You can set a "default" algorithm with the this command: abstraction name. For name, substitute one of the seven algorithm names above. cl starts with curry as the default bracket abstraction algorithm.

You can specify the abstraction algorithm next to the abstracted variable: CL> [x]btmk (x (K x))

cl's grammar allows mixing algorithms, one for each pair of square brackets.

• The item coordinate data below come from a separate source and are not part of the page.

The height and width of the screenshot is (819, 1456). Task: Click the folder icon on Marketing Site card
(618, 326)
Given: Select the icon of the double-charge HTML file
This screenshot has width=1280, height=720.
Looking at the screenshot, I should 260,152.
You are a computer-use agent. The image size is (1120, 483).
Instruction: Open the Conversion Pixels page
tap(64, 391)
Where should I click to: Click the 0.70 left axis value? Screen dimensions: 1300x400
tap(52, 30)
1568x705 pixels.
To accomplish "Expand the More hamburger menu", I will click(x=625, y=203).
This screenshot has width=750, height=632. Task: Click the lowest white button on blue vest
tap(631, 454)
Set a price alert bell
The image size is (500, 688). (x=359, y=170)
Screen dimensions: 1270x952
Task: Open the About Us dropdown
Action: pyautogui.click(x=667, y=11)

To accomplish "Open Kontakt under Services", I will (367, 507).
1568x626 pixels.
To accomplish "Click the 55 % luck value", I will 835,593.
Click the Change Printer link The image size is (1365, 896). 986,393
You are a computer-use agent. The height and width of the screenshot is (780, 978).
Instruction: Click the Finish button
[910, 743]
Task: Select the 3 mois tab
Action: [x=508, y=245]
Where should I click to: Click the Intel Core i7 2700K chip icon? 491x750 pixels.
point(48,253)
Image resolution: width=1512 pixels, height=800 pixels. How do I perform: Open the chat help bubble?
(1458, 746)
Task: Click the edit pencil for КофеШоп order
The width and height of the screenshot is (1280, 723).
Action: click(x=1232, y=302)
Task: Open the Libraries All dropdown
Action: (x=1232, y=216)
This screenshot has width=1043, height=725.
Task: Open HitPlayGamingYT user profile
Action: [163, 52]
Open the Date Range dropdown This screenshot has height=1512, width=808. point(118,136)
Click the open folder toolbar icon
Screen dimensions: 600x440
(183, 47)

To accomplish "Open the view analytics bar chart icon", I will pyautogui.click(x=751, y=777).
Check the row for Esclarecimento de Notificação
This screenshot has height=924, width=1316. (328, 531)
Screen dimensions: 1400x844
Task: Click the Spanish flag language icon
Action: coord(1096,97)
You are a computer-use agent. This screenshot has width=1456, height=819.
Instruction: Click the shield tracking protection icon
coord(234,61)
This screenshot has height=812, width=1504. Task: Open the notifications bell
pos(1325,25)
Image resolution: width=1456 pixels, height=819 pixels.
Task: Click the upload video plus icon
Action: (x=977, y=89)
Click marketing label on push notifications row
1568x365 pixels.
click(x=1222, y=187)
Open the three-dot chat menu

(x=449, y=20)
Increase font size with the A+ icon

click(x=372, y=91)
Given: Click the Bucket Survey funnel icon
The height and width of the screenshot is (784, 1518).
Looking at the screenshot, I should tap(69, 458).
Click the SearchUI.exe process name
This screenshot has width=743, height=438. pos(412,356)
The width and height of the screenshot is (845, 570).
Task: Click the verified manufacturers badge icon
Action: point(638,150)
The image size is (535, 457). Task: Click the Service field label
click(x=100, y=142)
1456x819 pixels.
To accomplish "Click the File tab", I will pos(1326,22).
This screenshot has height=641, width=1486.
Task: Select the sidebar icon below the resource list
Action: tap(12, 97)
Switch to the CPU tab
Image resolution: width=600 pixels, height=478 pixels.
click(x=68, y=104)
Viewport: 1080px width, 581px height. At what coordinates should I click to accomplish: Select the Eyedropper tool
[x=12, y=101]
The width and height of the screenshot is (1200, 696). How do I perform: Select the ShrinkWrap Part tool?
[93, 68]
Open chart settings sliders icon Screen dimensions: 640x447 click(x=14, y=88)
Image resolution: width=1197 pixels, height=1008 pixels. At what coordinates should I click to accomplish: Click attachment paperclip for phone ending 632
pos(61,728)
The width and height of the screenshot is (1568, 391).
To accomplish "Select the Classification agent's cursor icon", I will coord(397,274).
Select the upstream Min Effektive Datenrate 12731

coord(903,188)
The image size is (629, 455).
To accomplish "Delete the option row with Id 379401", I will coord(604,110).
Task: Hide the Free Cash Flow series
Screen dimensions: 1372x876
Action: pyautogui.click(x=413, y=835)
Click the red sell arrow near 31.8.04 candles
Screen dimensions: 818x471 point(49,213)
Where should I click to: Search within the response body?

The resulting expression may not make any sense.

Bracket Abstraction Algorithms

curry

  1. [x] x → I
  2. [x] N → K N    x does not appear in N
  3. [x] M N → S ([x] M) ([x] N)

curry2

  1. [x] x → I
  2. [x] N → K N    x does not appear in N
  3. [x] M x → M    x does not appear in M
  4. [x] M N → S ([x] M) ([x] N)

Hindley & Seldin call this "Definition 2.18" in the 2008 edition of Lambda Calculus and Combinators: An Introduction. This algorithm has the distinct advantage of giving back a single combinator when you ask for that combinator's definition as a bracket abstraction. [p,q,r] p r (q r) works out to S, and so forth.

btmk

I put in an algorithm that uses B, T, M and K combinators. I devised it, but presumably someone else has come up with this same algorithm in the past. The {B, T, M, K} basis is not unknown.

  1. [x] x → B (T M) K
  2. [x] Z → K Z          x not appearing in Z
  3. [x] Q x → Q           x not appearing in Q
  4. [x] Q P → B Q ([x] P)     x appears only in P, not in Q
  5. [x] Q P → B (T P) ([x] Q)     x appears only in Q, not in P
  6. [x] Q P → B (T (B (T [x]P) (B B [x]Q))) (B M (B B T))      x appears in both Q and P

grz

cl includes an implementation of M. Price and H. Simmon's reconstruction of Grzegorcyzk's "g" algorithm, using B, C, K, W, I combinators.

  1. [x] x → I
  2. [x] Z → K Z          x not appearing in Z
  3. [x] Q x → Q           x not appearing in Q
  4. [x] Q P → B Q ([x] P)     x appears only in P, not in Q
  5. [x] Q P → C ([x]Q) P     x appears only in Q, not in P
  6. [x] Q P → W((B(C([x]Q)))([x]P))     x appears in both P and Q

If you consider W K as a replacement for I, you can get away with using B, C, K and W.

church

Abstraction for I,J basis from A. Church, A Proof of Freedom From Contradiction, Proceedings of National Academy of Sciences, Vol 21, 1935, page 275.

  1. [x] x → I
  2. [x] U V → J (J I I) ([x]V) (U I J) where x appears only in V
  3. [x] U V → J (J I I) V [x]U where x appears only in U
  4. [x] U V → J (J I I) (J I I) (J I (J (J I I) (J I I) (J (J I I) [x]U (J (J I I) [x]V J)))) where x appears in U and V.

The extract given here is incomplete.